March 9 2014 Latest news:
by Emma Youle, News editor
Thursday, February 20, 2014
A senior High Speed 2 rail spokesman has described opponents of the controversial £50billion project as “people who care about little furry animals or markets or ponds of newts”.
"This is not a trivial matter. On the contrary, we’re concerned about the quality of life of 200,000 people who live in Camden whose lives are going to be affected for 10 years."
Campaigners in Camden were stunned by the remarks from HS2 headquarters this week - as the government’s consultation on the proposed rail route linking London and Birmingham enters its final seven days.
Peter Jones, a founding member of opposition group SOS Camden, said: “This is not a trivial matter. On the contrary, we’re concerned about the quality of life of 200,000 people who live in the London Borough of Camden whose lives are going to be affected for 10 years.
“And we’re concerned that no adequate justification has been put forward by the promoters of HS2 for the public, especially not the impacts on Camden.”
The HS2 spokesman told the Ham&High: “On the one hand you have people who care about little furry animals or markets or heritage buildings and are dogmatically opposed to this,” adding that HS2 has been painted as “ogres”.
But Mr Jones condemned HS2 executives for failing to attend public meetings in Camden to face critics during the public consultation.
He said: “I would call on the spokesman to come and attend a serious and reasoned debate with the people of Camden.
“I want to stress the seriousness of people’s concerns and it is serious.
“No value has been placed by the HS2 business case on community upheaval and the cost to the environment.

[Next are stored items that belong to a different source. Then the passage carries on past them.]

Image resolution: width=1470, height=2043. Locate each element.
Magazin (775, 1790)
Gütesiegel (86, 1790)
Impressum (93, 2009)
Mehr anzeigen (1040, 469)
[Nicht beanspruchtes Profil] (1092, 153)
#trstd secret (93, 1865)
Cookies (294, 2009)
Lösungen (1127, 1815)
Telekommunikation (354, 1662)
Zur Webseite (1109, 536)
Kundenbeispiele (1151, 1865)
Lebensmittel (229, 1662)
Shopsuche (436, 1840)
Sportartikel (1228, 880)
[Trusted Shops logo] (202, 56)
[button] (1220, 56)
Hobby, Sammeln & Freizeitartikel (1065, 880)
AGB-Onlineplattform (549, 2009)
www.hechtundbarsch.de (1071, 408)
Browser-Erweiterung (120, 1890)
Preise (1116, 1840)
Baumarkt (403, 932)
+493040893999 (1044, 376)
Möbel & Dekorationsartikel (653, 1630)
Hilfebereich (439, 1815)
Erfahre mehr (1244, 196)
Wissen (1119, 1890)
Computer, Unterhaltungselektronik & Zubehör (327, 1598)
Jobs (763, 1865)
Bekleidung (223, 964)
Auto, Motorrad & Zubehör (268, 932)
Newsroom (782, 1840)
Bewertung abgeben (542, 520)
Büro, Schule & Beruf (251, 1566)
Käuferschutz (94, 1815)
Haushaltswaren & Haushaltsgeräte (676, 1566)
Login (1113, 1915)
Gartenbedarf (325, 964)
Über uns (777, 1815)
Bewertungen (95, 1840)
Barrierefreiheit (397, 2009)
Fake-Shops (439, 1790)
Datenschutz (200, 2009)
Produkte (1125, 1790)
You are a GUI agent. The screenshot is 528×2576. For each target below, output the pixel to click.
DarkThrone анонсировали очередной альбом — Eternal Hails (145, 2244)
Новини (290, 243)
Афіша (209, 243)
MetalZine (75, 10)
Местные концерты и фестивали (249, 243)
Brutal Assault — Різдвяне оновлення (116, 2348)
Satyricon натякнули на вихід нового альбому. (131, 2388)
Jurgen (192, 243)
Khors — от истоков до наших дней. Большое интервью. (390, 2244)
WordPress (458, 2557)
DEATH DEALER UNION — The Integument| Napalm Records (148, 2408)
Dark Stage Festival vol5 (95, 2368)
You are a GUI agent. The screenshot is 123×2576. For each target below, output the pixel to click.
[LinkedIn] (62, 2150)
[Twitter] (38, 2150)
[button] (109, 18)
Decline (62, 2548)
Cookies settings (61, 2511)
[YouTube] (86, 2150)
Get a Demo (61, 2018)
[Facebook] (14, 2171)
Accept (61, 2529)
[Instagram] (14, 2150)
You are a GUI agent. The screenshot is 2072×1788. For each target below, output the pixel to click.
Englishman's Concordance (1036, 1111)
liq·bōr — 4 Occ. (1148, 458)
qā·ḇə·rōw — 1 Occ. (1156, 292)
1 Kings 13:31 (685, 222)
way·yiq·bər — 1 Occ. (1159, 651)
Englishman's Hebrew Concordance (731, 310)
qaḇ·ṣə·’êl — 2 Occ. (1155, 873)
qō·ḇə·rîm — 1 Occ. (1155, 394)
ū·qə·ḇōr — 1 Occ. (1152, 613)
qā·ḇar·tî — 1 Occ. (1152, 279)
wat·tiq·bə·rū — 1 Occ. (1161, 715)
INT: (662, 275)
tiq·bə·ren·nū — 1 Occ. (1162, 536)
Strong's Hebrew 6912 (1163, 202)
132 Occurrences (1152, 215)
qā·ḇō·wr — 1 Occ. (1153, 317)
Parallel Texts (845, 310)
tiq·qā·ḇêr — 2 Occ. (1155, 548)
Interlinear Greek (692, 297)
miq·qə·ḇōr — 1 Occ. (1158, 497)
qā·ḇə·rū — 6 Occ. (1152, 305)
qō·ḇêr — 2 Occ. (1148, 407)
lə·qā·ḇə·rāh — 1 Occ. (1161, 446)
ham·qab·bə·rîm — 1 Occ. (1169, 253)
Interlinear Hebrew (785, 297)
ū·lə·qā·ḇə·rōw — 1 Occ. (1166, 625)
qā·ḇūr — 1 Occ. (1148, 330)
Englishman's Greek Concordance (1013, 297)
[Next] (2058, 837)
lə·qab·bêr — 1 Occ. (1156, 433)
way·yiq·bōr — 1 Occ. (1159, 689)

“HS2 will go straight across an area of outstanding natural beauty in the Chilterns, which belongs to the nation as much as the people who live there.
“We don’t have a lot of natural resources left and it’s not a sentimental concern.”
The opposition campaign has repeatedly claimed the government simply cannot afford a fair compensation package for Camden.
The new HS2 route will come into Euston station, with a connection currently planned to High Speed 1 services at St Pancras International.
Campaigners have demanded proper scrutiny of the business case for HS2 and fair compensation for the decade of disruption wreaked on Camden.
More than 200 homes will be demolished, dozens of businesses turfed out, a number of open spaces lost and up to nine bridges will be knocked down or undergo substantial work to make way for the route.
SOS Camden has issued a rallying call to residents to make their voices heard before the government’s consultation on the HS2 Hybrid Bill closes on February 27.
Cllr Sarah Hayward, leader of Camden Council, which has led legal opposition to HS2, said: “Camden Council’s position on HS2 is clear – we strongly oppose the government’s plans and are fighting tooth and nail to get a better deal for our community.”